Projet. L'exiguïté du terrain fait déjà craindre pour le stationnement.

Mosquée du Mirail : jusqu'à 2.000 fidèles

C'est un petit terrain diffus à l'angle du chemin de Lestang et de l'impasse Henri- Ramet. La future mosquée, dont le dossier de permis de construire est en cours, sera un bâtiment d'architecture modeste, simple. Pas de minaret ni d'architecture traditionnelle.

L'intérieur comptera plusieurs salles de prière, une salle d'exposition de l'art musulman ainsi qu'une bibliothèque religieuse. La future mosquée qui pourrait accueillir jusqu'à 2.000 fidèles dans ses murs devrait ouvrir ses portes en 2006-2007.

Elle sera bâtie par les fidèles eux-mêmes. Une souscription a été passée. Les fonds nécessaires pour acheter le terrain ont été réunis grâce notamment à la vente des anciens locaux du Dojo faisant office de mosquée, sur la dalle. La ville de Toulouse a racheté les locaux à l'ACCIF, promis à la destruction dans le cadre de la zone d'activités de Bellefontaine.
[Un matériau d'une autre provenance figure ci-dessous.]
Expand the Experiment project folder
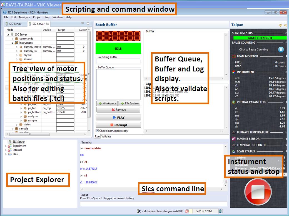 point(6,146)
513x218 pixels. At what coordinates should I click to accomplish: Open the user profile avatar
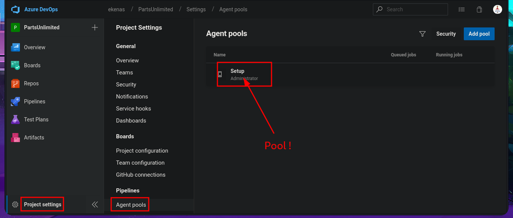[498, 9]
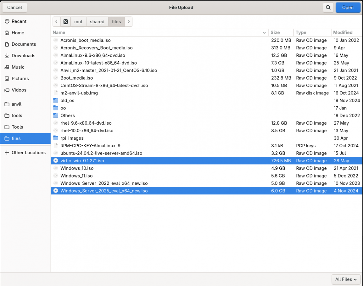Screen dimensions: 363x286
Task: Select the Windows_11.iso file
Action: click(x=77, y=176)
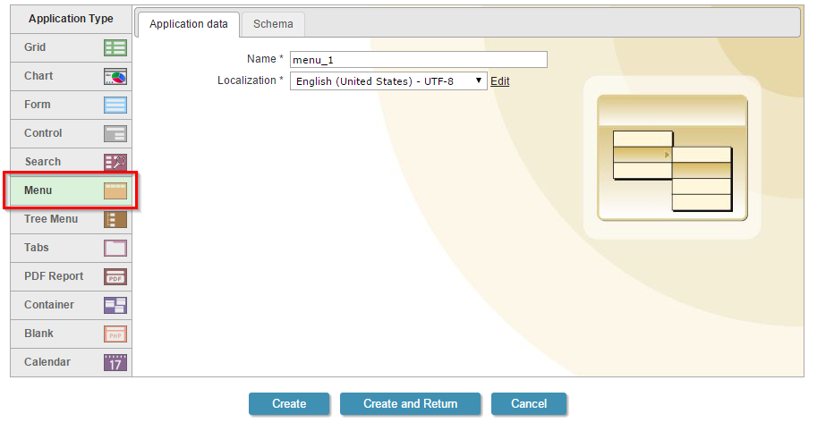Image resolution: width=817 pixels, height=431 pixels.
Task: Select the Calendar application icon
Action: coord(115,362)
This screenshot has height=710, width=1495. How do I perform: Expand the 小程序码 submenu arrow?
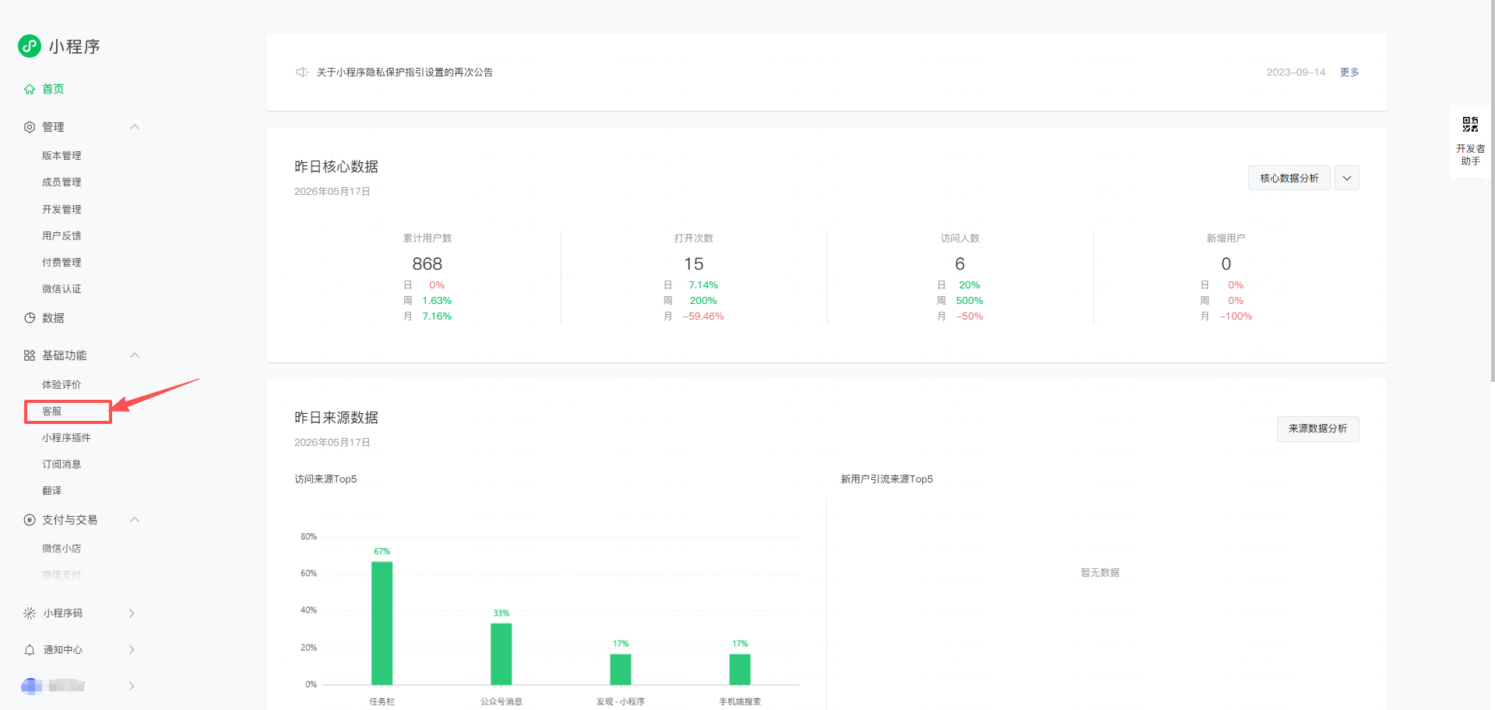[132, 613]
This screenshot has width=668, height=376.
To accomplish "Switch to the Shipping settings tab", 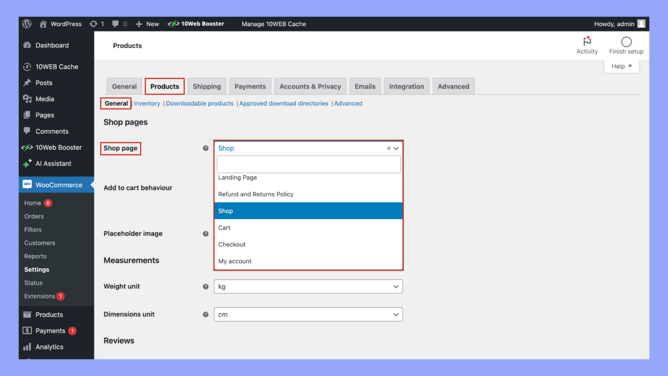I will point(207,86).
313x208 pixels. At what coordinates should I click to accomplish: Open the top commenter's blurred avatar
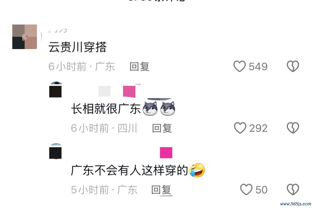[25, 37]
Si la création de la future mosquée est très attendue par les musulmans du Mirail, bon nombre d'entre eux émettent déjà des réserves quant aux possibilités de stationnement et de circulation dans cette zone très enclavée, derrière le centre commercial de Basso-Cambo.


3 questions à

Mamadou Daffé, l'imam du Mirail

Chargé de recherche au CNRS, Mamadou Daffé est l'imam du Mirail et le président de l'Association cultuelle et culturelle islamique en France (ACCIF).

Que signifie pour vous la création d'un lieu de culte au Mirail ?

C'est un signe très fort d'intégration et de visibilité. De voir où les musulmans prient. Cela correspond aussi à une réalité. Les musulmans de Toulouse sont des citoyens établis, qui ont choisi de vivre ici. Cela évitera des lieux de prière qui n'étaient pas dignes de ce nom

Qu'attendez-vous de cette future mosquée du Mirail ?

Surtout un côté pratique. Quelque chose de simple. Et de la proximité pour les fidèles. La future mosquée sera vraiment au cœur du quartier. C'est très positif pour nous.

N'auriez-vous pas préféré une Grande mosquée à Toulouse ?

La mosquée d'Empalot et la mosquée du Mirail sont très complémentaires. Les musulmans du Mirail ne sont pas ceux qui fréquentent la mosquée d'Empalot. Au Mirail, nous avons aussi beaucoup de jeunes et des jeunes qui prient en français. A Empalot, l'imam prêche en arabe. C'est aussi la mosquée la plus proche du centre ville. Il n'y a aucune compétition entre ces deux lieux de culte.